Somers' D is an asymmetric ordinal measure: it measures the predictability of `y` from `x` (but not vice versa). Values range from −1 to 1:

```{r somers-d, eval = requireNamespace("DescTools", quietly = TRUE)}
moderncor_cat(quality, satisfaction, method = "somers_d")
```

Note that swapping `x` and `y` gives a different result:

```{r somers-d-reversed, eval = requireNamespace("DescTools", quietly = TRUE)}
moderncor_cat(satisfaction, quality, method = "somers_d")
```

## Pairwise Matrix for Multiple Variables

Pass a `data.frame` of factor columns to compute pairwise associations across all pairs:

```{r matrix-input, eval = requireNamespace("DescTools", quietly = TRUE)}
df <- data.frame(
  cyl   = factor(mtcars$cyl),
  gear  = factor(mtcars$gear),
  am    = factor(mtcars$am)
)

res_mat <- moderncor_cat(df, method = "cramers_v")
res_mat
```

The result is a matrix of association coefficients. For nominal methods, the associated p-value matrix is also stored in `$p.value`:

```{r matrix-pvalue, eval = requireNamespace("DescTools", quietly = TRUE)}
res_mat$p.value
```

Use `as.data.frame()` to convert to tidy format:

```{r as-data-frame, eval = requireNamespace("DescTools", quietly = TRUE)}
as.data.frame(res_mat)
```

## Handling Missing Values

The `use` argument controls how missing values are handled, mirroring the interface of `moderncor()`:

- `"complete.obs"` (default): remove all rows with any NA before computing
- `"pairwise.complete.obs"`: remove NAs per pair
- `"everything"`: propagate NAs (returns NA for any pair with missing values)

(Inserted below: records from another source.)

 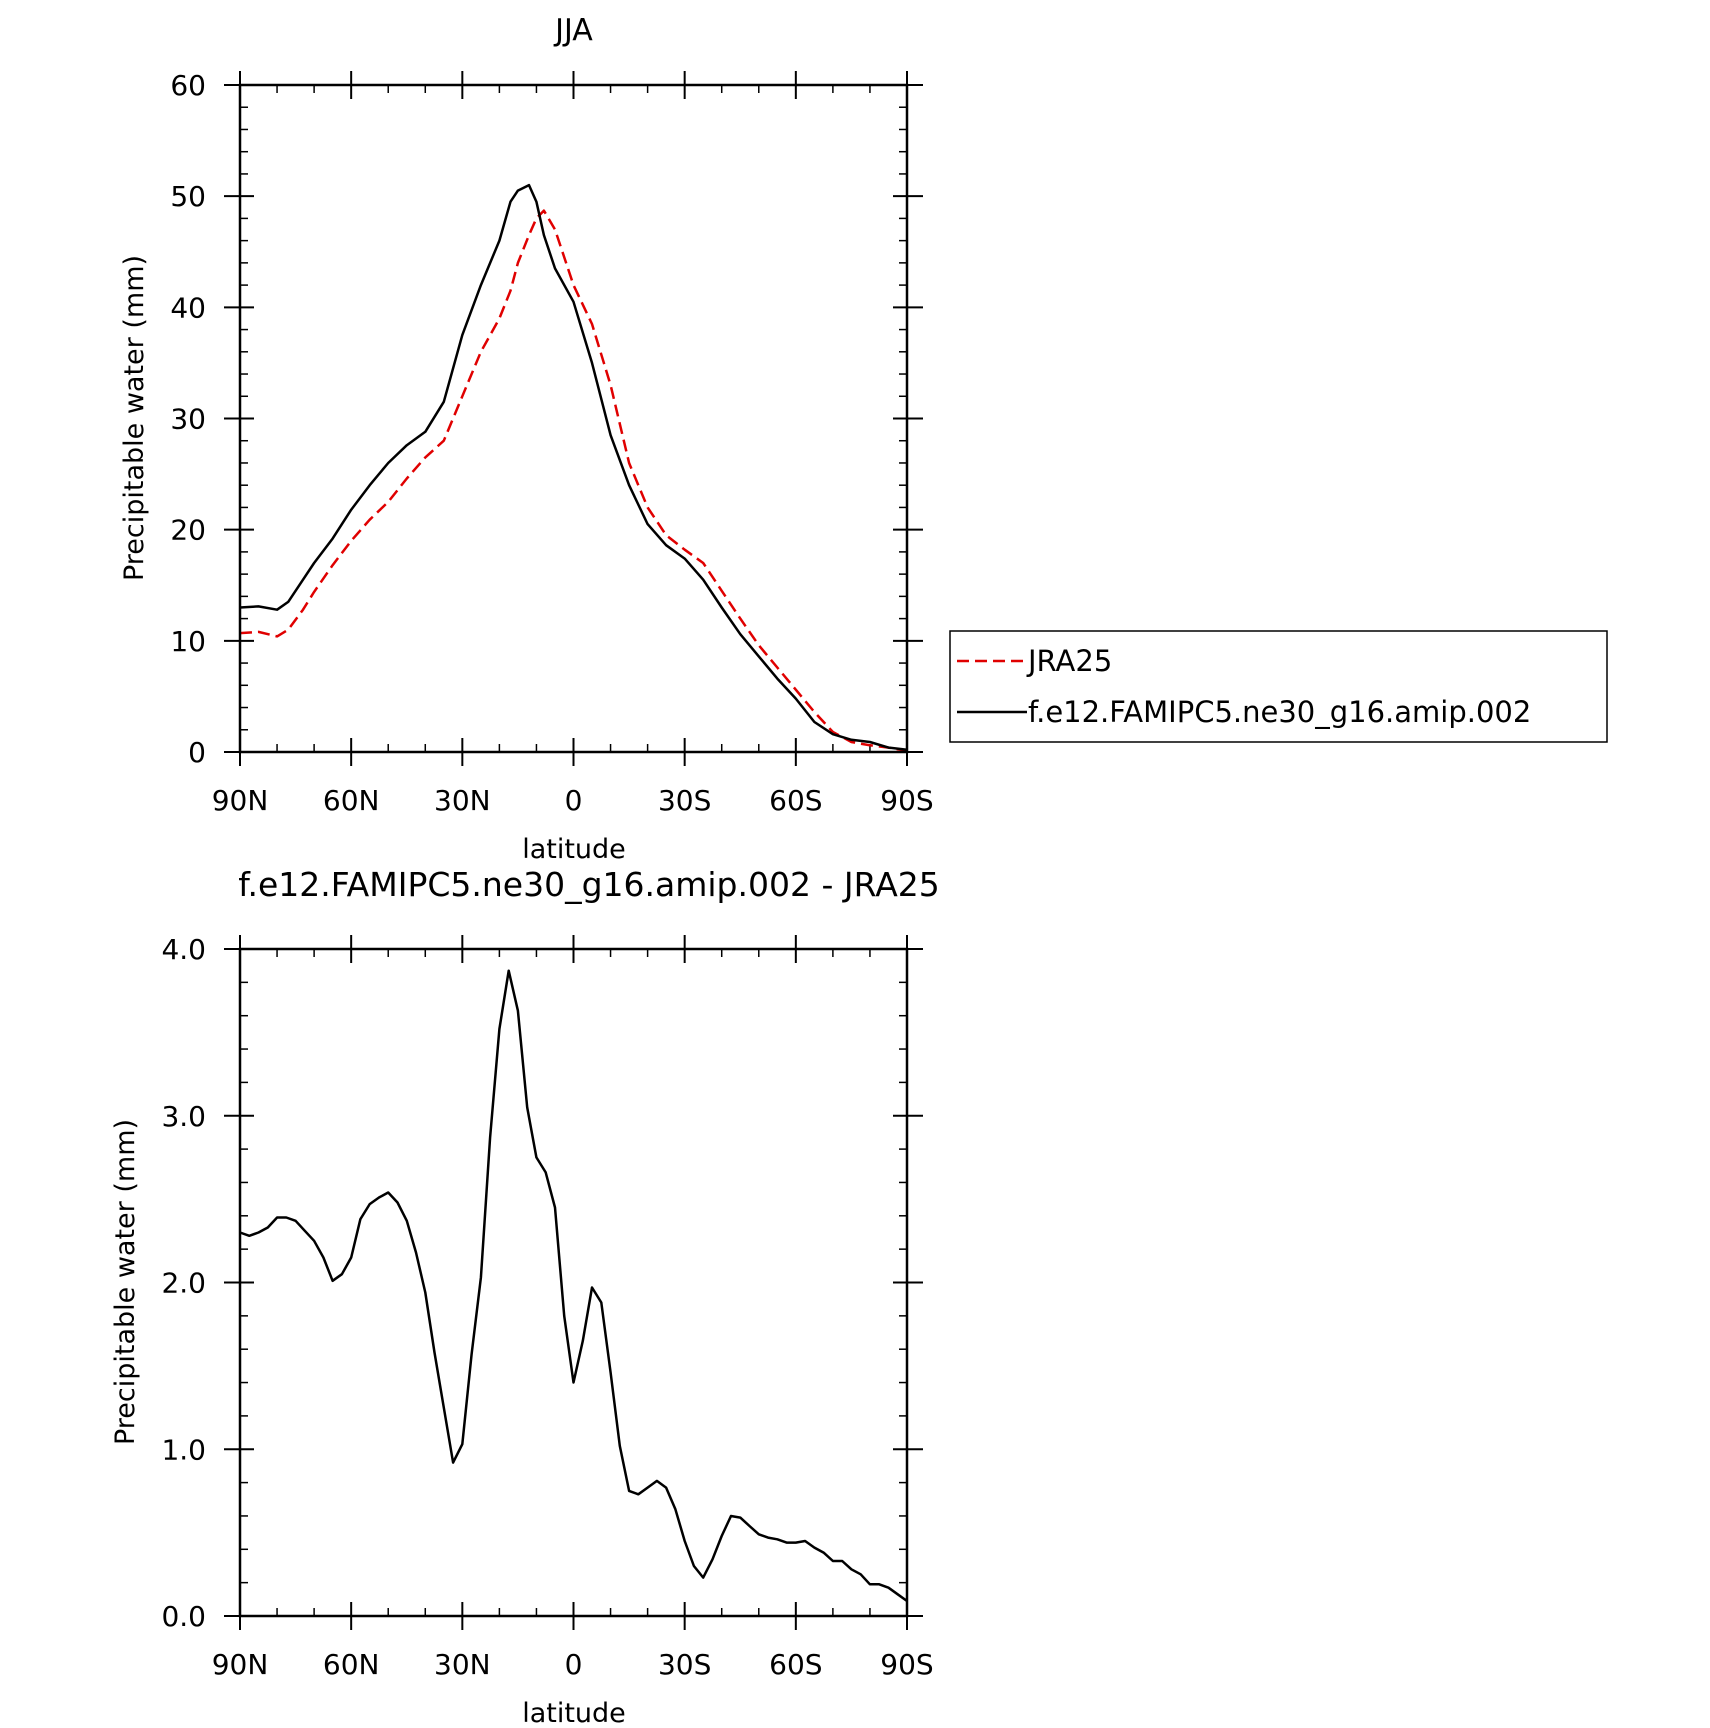 What do you see at coordinates (1280, 712) in the screenshot?
I see `legend-label-model: f.e12.FAMIPC5.ne30_g16.amip.002` at bounding box center [1280, 712].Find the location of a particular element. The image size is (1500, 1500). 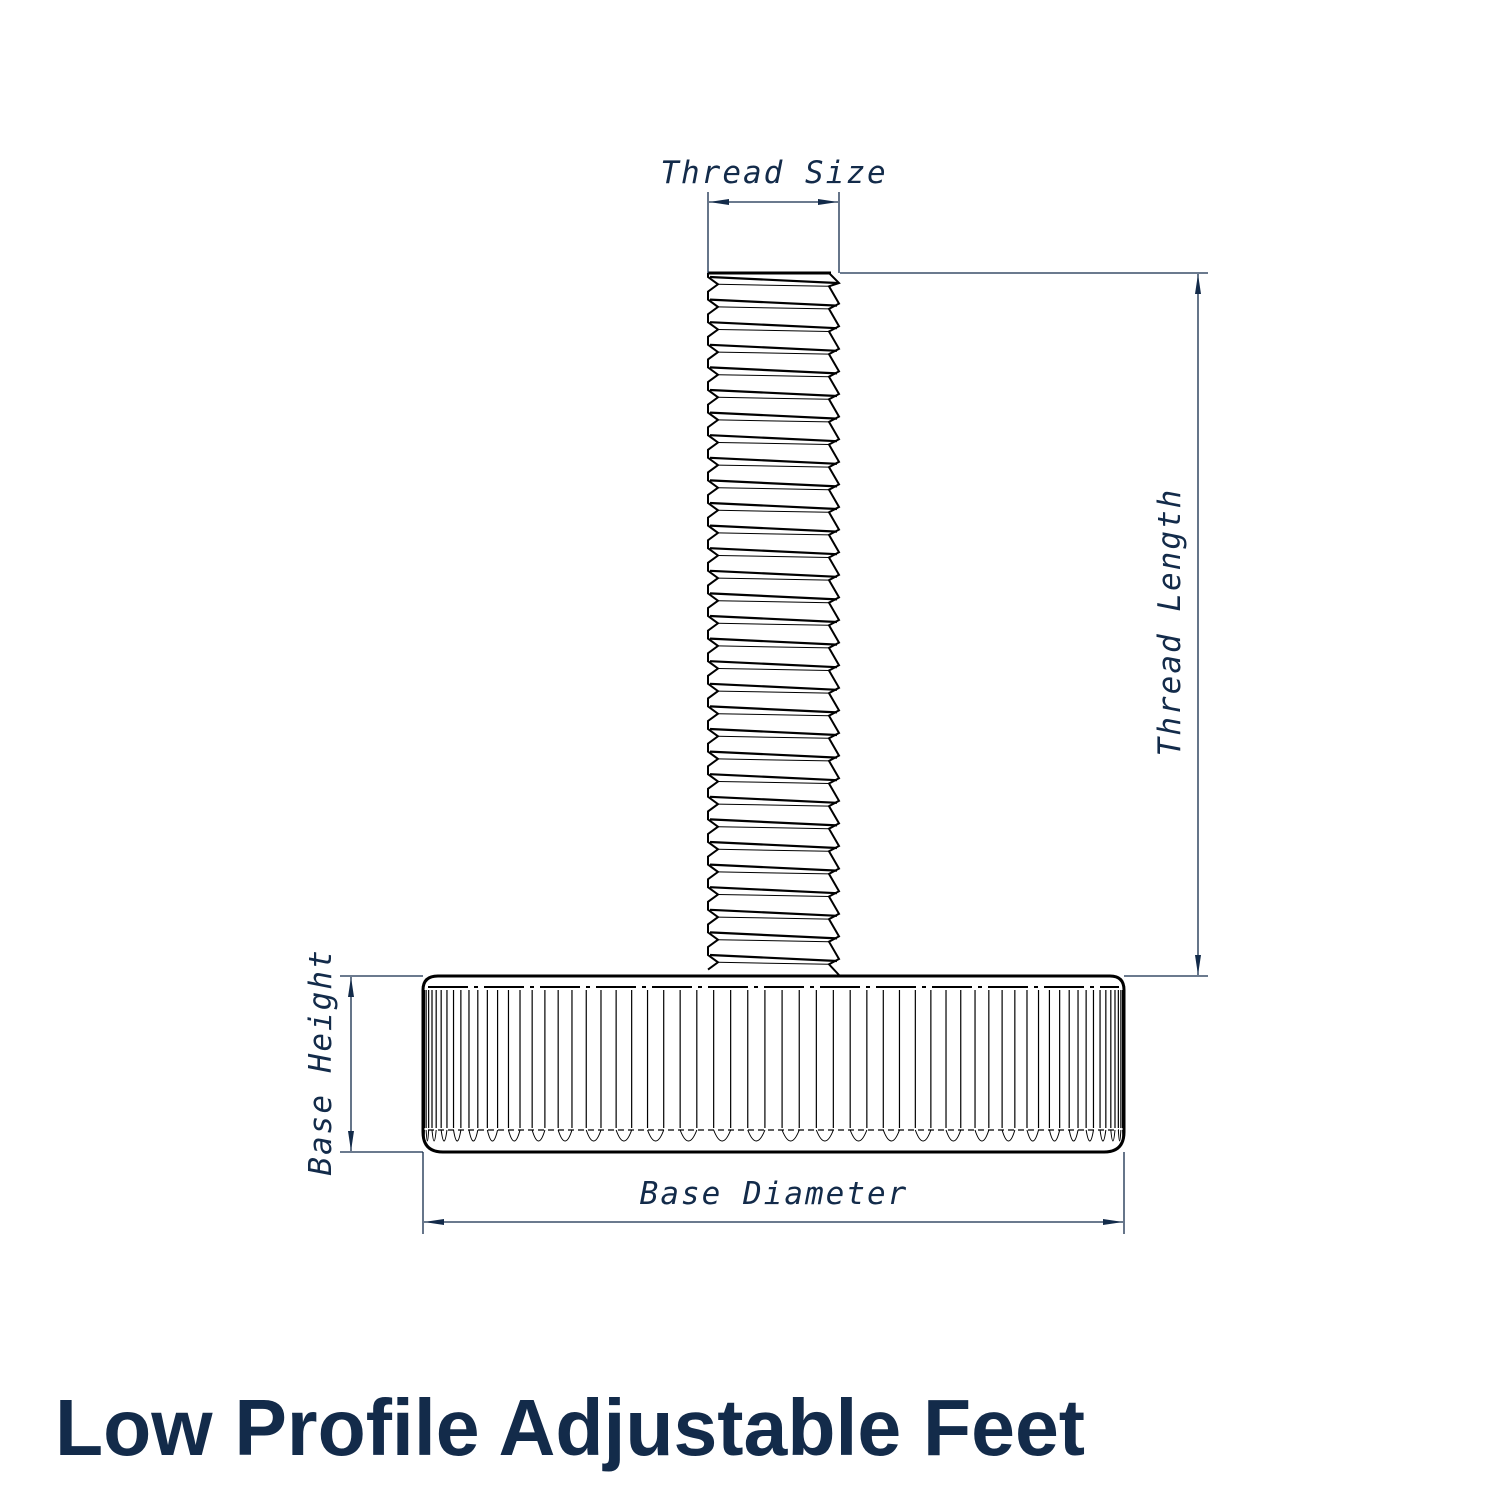

thread-right-profile is located at coordinates (834, 624).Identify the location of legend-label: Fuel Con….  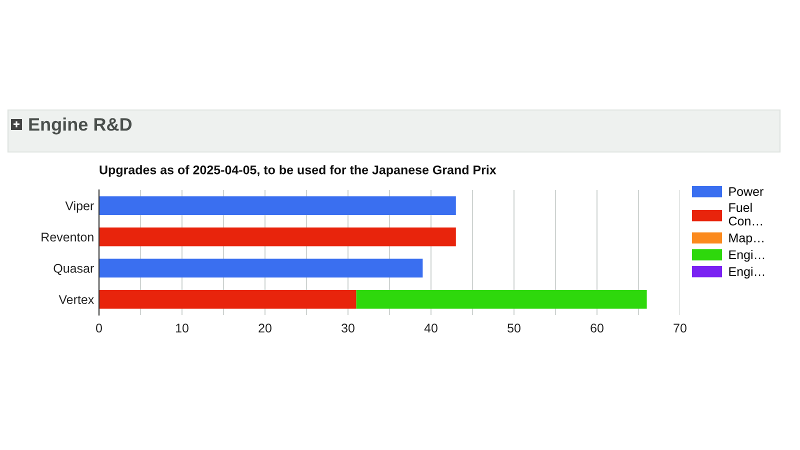
(745, 214).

```{r missing-values, eval = requireNamespace("DescTools", quietly = TRUE)}
x_na <- factor(c("A", "B", NA, "A", "B", "C"))
y_na <- factor(c("X", "Y", "X", NA, "Y", "X"))

moderncor_cat(x_na, y_na, method = "cramers_v", use = "complete.obs")
```

## Choosing the Right Method

| Situation | Recommended method |
|---|---|
| Two unordered categorical variables (general) | `cramers_v` |
| Two binary variables (2×2 table) | `phi` |
| Two ordered categorical (Likert) variables | `gamma` |
| Predicting one ordered variable from another | `somers_d` |
| Comparing association across different table sizes | `cramers_v` or `tschuprow` |

For continuous variables, use `moderncor()` instead. See `vignette("introduction")` for a full overview.